Petunjuk Soal:
1. Berdasarkan teks tentang menulis, jelaskan dalam satu sampai tiga kalimat mengapa makalah yang ditulis mahasiswa cukup sulit dipahami.
2. Sambung teks tentang menulis dengan melanjutkannya setelah kalimat terakhirnya.

Kutipan Halaman:
========
Menulis adalah suatu hal yang tidak
bisa dilepaskan oleh mereka yang berkiprah dalam bidang pendidikan, mahasiswa
misalnya. Bagi mereka, menulis adalah kegiatan yang wajib mereka lakukan karena
ini adalah salah satu faktor penentu kelulusan mereka dalam menempuh suatu
jenjang pendidikan. Dapat diketahui, setiap dosen selalu memberikan tugas
menulis makalah pada setiap mata kuliah. Itu belum seberapa jika dibanding
dengan penulisan skripsi atau thesis. Kadang, tugas tersebut dirasa berat,
namun seberat apapun tugas tersebut, apa pun caranya pasti dapat terselesaikan,
walau kadang hasilnya juga tak bisa dikatakan maksimal.
Apakah menulis
itu sulit?
Banyak orang
akan menjawab pertanyaan tersebut dengan kata “iya”. Termasuk kami selaku
mahasiswa. Ini lah mengapa makalah-makalah yang ditulis oleh mahasiswa cukup
sulit untuk dipahami. Jangankan bagi pembaca, yang menuliskannya pun kadang juga
tidak memahami apa yang ditulisnya. Ini terjadi karena kurangnya membaca
sehingga menjadikan pahamnya setengah-setengah bahkan tidak sama sekali.
========
Data Ditampilkan:
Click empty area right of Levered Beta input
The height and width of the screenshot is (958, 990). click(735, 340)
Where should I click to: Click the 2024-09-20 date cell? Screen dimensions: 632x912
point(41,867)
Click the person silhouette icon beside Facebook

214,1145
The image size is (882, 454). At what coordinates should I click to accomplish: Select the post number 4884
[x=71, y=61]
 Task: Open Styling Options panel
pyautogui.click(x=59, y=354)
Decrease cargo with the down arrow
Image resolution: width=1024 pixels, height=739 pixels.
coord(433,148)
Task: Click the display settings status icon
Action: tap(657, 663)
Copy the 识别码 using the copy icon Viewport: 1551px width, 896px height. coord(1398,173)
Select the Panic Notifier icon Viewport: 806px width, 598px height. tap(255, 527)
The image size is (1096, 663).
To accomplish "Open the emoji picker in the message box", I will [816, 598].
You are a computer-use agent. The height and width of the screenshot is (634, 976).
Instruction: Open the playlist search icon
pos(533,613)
========
Kunci Jawaban:
1. Makalah mahasiswa sulit dipahami karena penulisnya kurang membaca. Akibatnya, pemahaman mereka hanya setengah-setengah atau bahkan tidak ada sama sekali, sehingga penulisnya sendiri kadang tidak memahami apa yang ditulisnya.

2.
Ketika ditanya
kenapa tulisan-tulisan kalian sangat jauh dari kata “bermutu”? Ada banyak
jawaban, diantaranya karena bingung, sibuk, kurangnya waktu, kurangnya
referensi, serta kurang memahami apa yang akan dan sedang ditulis.
Jawaban-jawaban ini lah yang oleh bapak Dr. Ngainun Naim dinamakan menulis
dengan otak kiri.
Penyebab
tulisan menjadi tidak bermutu atau menulis dengan otak kiri adalah pertama,
karena makalah yang harus diselesaikan tidak sedikit. Banyaknya makalah
menjadikan menulis hanya untuk memenuhi kewajiban, yang penting selesai. Kedua,
kebingungan. Ini dikarenakan penulis tidak tahu dan tidak menguasai apa yang
harus ditulis. Ketiga, penjahit. Kurangnya pemahaman tentang materi yang
ditulis membuat penulis hanya mengambil beberapa tulisan di banyak buku yang
kemudian hanya sekedar disambung-sambungkan. Keempat, kopi paste, ini
lah kebiasaan yang harus dihentikan. Penulis menggunakan cara ini karena tidak
mau repot mencari referensi, cukup lihat internet, dicari yang ia minati,
diambil dan diakui sebagai tulisannya.
Itulah hal-hal
yang dibahas di akhir perkuliahan oleh bapak dosen Dr. Ngainun Naim pada
semester awal ini. Mengetahui permasalahan mahasiswanya dalam menulis, dosen
penggiat literasi ini kemudian memberikan trik bagaimana menghasilkan tulisan
yang baik dan mudah dipahami, meskipun ilmiah sekalipun. Beliau menyebut cara
itu dengan sebutan free writing.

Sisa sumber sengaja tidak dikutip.